FM Zarif in Iraq to discuss regional security, US assassination of Gen. Soleimani
Iran Press TV
Sunday, 19 July 2020 10:42 AM
Iranian Foreign Minister Mohammad Javad Zarif has traveled to Baghdad ahead of Iraqi Prime Minister Mustafa al-Kadhimi's visit to Tehran on his first foreign trip.
"My trip, which had already been planned, provides a good opportunity to make necessary arrangements before the Iraqi prime minister's visit," Zarif told reporters upon arrival in Baghdad Sunday.
Zarif went straight into talks with PM Kadhimi as well as President Barham Salih, Parliament Speaker Mohamed al-Halbousi, head of Supreme Judicial Council Faiq Zidan and chairman of Hashd al-Sha'abi volunteer forces Falih al-Fayyadh.

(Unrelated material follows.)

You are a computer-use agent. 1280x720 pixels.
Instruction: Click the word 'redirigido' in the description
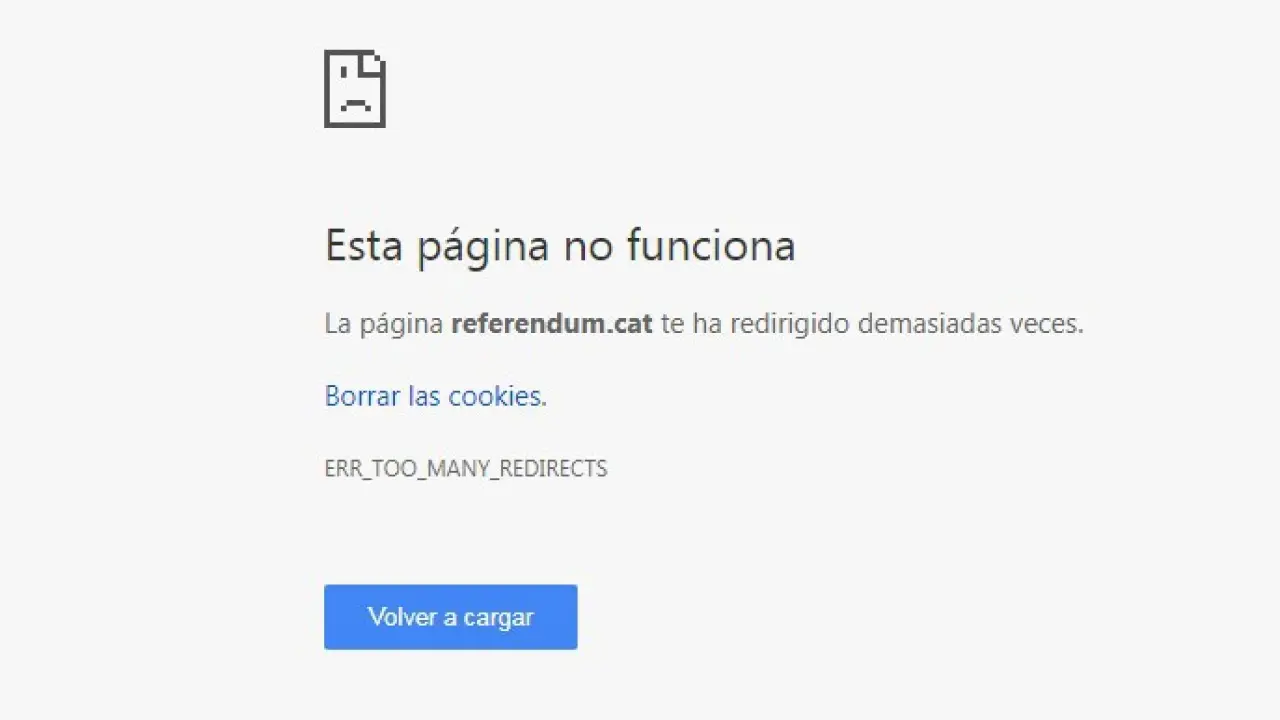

Topics on his discussions were agreements reached during President Hassan Rouhani's visit to Baghdad in March 2019 and the US assassination of top Iranian military commander General Qassem Soleimani in January, Zarif said.
In his talks with Kadhimi, the two sides explored ways to develop bilateral relations and discussed the latest developments in the region and the world as well as the situation in Iraq.
At Baghdad airport, the Iranian foreign minister visited the site of the assassination where the car carrying Gen. Soleimani and Abu Mahdi al-Muhandis, the deputy head of Hashd al-Sha'abi, was targeted by a US drone on January 3.
The assassination has returned to headlines following a series of interviews this month by Agnes Callamard, UN special rapporteur on extrajudicial, summary or arbitrary executions, in which she denounced the US act as "unlawful", angering Washington.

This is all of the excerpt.